Mali: demonstrations by families of soldiers fighting Tuareg rebels

Jeudi 2 Février 2012

Protestors are blocking the streets of Mali’s capital and soldiers’ families are demonstrating in a nearby town after recent clashes between the army and a Tuareg rebel group
Mali: demonstrations by families of soldiers fighting Tuareg rebels
The protesting families gathered Thursday in the town of Kati for a fourth day. They say soldiers are not equipped to fight the rebels. On Wednesday, protesters there attacked the business and home of a Tuareg family.In the capital, Bamako, tires burned in the streets, and shops and businesses were shuttered, according to Maliactu.

In Bamako, an AFP journalist saw young people, including students, not necessarily family ties with the military withdraw from the "soft power" in the management of this crisis, which resulted from January 17 by the attack of several localities in the north-west and north-east: Menaka, Aguelhoc, Tessalit, Lere, Niafounké.

They burned tires in the city center, blocking or disrupting traffic in places. Of police were deployed but did not intervene.

At Kati a garrison town 15 km north of Bamako, wives and children of soldiers chanted slogans against the Malian President Amadou Toumani Toure, known as ATT: "ATT, accomplice of the rebels", "Bullets for our husbands! "," News from our husbands! "according to two protesters joined by phone from Bamako.

"Instead of making speeches, President ATT must now take action," said the wife of a sergeant.

Another woman said the event was continuing and that women and children were heading Koulouba, head of the presidential palace about 3 km from Kati. No incidents were reported until about 12:00 (GMT).
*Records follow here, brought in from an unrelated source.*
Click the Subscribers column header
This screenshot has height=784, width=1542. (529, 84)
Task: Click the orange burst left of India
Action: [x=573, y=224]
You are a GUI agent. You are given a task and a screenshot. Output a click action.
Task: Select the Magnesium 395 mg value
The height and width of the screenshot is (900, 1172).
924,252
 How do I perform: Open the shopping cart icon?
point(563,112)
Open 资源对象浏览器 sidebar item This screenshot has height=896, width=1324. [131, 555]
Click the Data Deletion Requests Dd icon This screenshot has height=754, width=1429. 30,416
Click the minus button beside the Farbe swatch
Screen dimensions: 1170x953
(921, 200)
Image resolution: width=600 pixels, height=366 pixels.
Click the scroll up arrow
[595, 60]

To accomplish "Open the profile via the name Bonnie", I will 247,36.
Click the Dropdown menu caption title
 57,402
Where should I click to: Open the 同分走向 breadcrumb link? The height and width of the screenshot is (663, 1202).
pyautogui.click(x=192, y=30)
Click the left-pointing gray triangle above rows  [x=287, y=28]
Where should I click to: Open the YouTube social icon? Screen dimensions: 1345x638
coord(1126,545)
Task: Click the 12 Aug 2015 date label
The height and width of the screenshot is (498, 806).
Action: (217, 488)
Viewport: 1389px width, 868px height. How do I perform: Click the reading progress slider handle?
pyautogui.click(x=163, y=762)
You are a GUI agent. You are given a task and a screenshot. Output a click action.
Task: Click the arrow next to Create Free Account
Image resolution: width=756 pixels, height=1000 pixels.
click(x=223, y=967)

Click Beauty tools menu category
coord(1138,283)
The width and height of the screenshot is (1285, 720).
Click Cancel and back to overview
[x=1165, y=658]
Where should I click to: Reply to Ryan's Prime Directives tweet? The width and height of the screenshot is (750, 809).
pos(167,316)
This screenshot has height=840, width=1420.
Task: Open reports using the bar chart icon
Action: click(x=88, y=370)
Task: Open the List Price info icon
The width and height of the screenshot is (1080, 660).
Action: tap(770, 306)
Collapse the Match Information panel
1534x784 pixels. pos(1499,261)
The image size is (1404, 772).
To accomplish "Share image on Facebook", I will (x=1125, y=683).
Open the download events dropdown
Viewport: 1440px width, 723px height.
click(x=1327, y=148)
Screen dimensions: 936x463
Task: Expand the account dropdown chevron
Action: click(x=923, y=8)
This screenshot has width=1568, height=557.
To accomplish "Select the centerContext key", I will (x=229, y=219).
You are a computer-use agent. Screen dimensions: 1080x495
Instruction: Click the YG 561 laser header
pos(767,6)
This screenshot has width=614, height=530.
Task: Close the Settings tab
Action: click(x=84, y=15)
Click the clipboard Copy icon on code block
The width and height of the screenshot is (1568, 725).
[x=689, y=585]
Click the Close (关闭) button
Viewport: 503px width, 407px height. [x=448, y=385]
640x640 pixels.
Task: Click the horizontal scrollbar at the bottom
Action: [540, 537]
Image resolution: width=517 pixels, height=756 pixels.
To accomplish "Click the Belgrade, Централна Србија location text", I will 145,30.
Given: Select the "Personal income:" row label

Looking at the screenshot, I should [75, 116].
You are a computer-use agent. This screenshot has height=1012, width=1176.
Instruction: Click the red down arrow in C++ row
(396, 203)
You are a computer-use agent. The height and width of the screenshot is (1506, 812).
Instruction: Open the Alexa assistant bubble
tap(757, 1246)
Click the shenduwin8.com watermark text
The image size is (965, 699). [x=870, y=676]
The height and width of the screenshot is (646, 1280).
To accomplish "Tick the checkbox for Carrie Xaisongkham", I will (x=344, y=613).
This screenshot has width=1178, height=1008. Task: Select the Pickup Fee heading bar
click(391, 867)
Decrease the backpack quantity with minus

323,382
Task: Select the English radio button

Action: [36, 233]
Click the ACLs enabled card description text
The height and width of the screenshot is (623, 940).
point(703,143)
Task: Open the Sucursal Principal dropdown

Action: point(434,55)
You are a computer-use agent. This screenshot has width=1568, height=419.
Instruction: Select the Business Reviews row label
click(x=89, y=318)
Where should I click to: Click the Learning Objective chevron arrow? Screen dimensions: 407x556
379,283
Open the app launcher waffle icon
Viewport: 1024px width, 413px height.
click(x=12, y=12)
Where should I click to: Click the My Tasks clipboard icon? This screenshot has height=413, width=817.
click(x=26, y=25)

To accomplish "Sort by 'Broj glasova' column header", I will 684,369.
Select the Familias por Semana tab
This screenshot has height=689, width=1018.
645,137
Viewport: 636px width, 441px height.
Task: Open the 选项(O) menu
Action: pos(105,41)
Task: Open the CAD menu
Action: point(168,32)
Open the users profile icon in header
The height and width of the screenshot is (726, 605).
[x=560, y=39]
In a speech Wednesday night, President Toure called on Malians not to do  an "amalgam" between Tuareg rebels and civilians. "Those who attacked military barracks and some localities in the North should not be confused with our other fellow Tuaregs, Arabs, Songhoï, Fulani living with us," he said.

At Segou (204 km north of Bamako), many women and children of Malian soldiers also marched in protest against the management of the crisis, told AFP witnesses and a city official.

"We had women, by the Regional Assembly of Ségou. They said it was empowering to Malian soldiers at the front and inquire about the status of their husbands," he told AFP Alioune Sidibé , a municipal official in the region of Segou. "Women were very angry, we tried to calm them down," he added.

No incidents were reported.This is the third manifestation of anger of military families since the beginning of the week.

 On Tuesday in parts of Kati, women were stopped at the entrance to Koulouba by security forces, and on Wednesday in the same city, demonstrators attacked houses and a clinic owned by the Tuareg, who were vandalized, according to witnesses and local media.

" Tuareg families of Kati were evacuated. (...) Many people have left Mali" by air or by road, a Toureg said by telephone to AFP. He said that his parents escaped a lynching .

Tuareg rebels, including those grouped within the National Movement for the Liberation of Azawad (MNLA), say that since 17 January lead an offensive to " get the people out of Azawad  and the illegal occupation of territory by Mali  of Azawad ".  Azawad (from west to northern Mali) is considered the cradle of the Tuareg.

In 2009 Colonel Gaddafi brokered a peace between Mali and the Tuareg following a conflict which had been going on since 2007. Algeria, now the leading regional power was reported to be unwilling to take on this role perhaps because of fears about the conflict spreading to its own Tuareg population.It is reported to have temporarily suspended military aid and withdrawn its military advisers (there to help against Al Qaeda) from Mali to avoid involvement in the conflict with the Tuareg. Presidential elections are due in Mali in April and there is concern that they could be affected if the conflict continues.